I have received 4 personal emails messages from women who are on Prozac for depression. No one seems to want others to know. Is this a common diagnosis with multiple birth moms?
I wonder how can someone go through infertility, fertility treatments, miscarriages, a long scary pregnancy and the rough schedule of taking care of multiples without feeling stress (and then depressed)? The hormones alone get you! And should we be ashamed of this? Now that I have looked back at all that I have been through I am sort of proud of how sane I still remain. I’m not talking about postpartum depression (PPD). I am talking about after the babies are 6 months old or older. Do you know anything about this and is this common?
Back in 1998, we did not have a lot of solid information and resources to offer other than to let her know that these 4 moms who wrote her were SO not alone! What she was hearing from a few moms we were hearing on an almost daily basis from moms across the country and as far reaching as England and Japan. So we did a LOT of research. We looked at postpartum depression, but also looked at the full first year of life and beyond the infancy and toddler years.
Medical practitioners now know that PPD affects 10-20% of all new mothers and generally occurs within the first year following delivery, peaking between 10-14 weeks. According to our 2003 survey on PPD, PPD appears not only to affect a higher percentage of higher-order multiple birth mothers, 29%, but may occur at a later time, as late as 18 months to 3 years post-delivery, and go undiagnosed and untreated in a significant percentage of new mothers of multiples.
We found that as certain aspects of your life as a mom of multiples become easier, those issues of loss and sadness that you may have kept on a back burner because you were dealing with massive stress and daily obligations creep to the forefront. Because you have been under such pressure up until this time, your mind/body protected you and allowed you to run on bits of adrenaline until there came a time that you either ran out of that adrenaline, or life got a little bit easier and you took a moment and exhaled.
When the babies started to sleep through the night or when they began to hold their own bottles.

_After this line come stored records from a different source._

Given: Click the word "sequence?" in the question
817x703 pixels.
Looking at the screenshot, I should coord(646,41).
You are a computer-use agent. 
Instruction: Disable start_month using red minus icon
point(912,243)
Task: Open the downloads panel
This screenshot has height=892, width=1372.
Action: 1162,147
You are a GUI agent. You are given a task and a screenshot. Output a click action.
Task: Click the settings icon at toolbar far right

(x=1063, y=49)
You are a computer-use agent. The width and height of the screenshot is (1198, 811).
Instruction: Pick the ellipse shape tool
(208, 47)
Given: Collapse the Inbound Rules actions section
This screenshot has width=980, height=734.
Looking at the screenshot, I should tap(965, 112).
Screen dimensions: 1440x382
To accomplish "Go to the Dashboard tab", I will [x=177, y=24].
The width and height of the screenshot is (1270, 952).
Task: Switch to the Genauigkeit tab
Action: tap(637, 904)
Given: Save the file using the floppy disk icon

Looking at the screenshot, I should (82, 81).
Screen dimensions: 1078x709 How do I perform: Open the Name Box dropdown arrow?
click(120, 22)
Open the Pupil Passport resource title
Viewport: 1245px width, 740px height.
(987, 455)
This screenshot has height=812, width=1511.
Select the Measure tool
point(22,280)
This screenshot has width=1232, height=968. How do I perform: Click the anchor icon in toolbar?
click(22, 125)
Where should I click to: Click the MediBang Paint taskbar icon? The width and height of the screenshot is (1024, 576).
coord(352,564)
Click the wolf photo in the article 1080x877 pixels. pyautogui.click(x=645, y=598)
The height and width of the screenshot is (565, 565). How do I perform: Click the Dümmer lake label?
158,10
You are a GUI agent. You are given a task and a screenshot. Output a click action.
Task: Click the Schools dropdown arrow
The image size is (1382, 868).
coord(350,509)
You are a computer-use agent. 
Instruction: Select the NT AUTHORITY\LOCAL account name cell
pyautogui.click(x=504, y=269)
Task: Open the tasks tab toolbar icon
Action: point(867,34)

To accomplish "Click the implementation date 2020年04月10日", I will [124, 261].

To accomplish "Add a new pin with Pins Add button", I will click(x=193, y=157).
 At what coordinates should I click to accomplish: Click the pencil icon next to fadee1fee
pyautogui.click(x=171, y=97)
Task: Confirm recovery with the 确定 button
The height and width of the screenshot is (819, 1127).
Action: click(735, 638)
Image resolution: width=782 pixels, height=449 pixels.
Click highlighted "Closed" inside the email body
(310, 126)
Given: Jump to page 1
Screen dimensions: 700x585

When they learned to feed themselves or “help you” take off their clothes (and maybe even help to put them back on) some of the sadness or anxiousness could have crept in. It may not have happened until they went off to nursery school or kindergarten and you had more than just a moment to breathe and all sorts of unfamiliar emotions started creeping in. Some women feel very, very angry and may not be sure as to why they feel this way or what they are angry about. Other women have described themselves as having this overwhelming feeling of sadness but are not really sure why. Still others have become exceptionally anxious when at other times in their lives they may have been very confident and felt secure.
Thankfully over the last few decades the stigma associated with looking for and receiving the help and support a mom may need when these feelings may arise has been significantly decreased. We still have a few hurdles and thankfully Raising Multiples, a MOST Community, and so many other wonderful support networks and professionals are now aware of these needs and are prepared to help.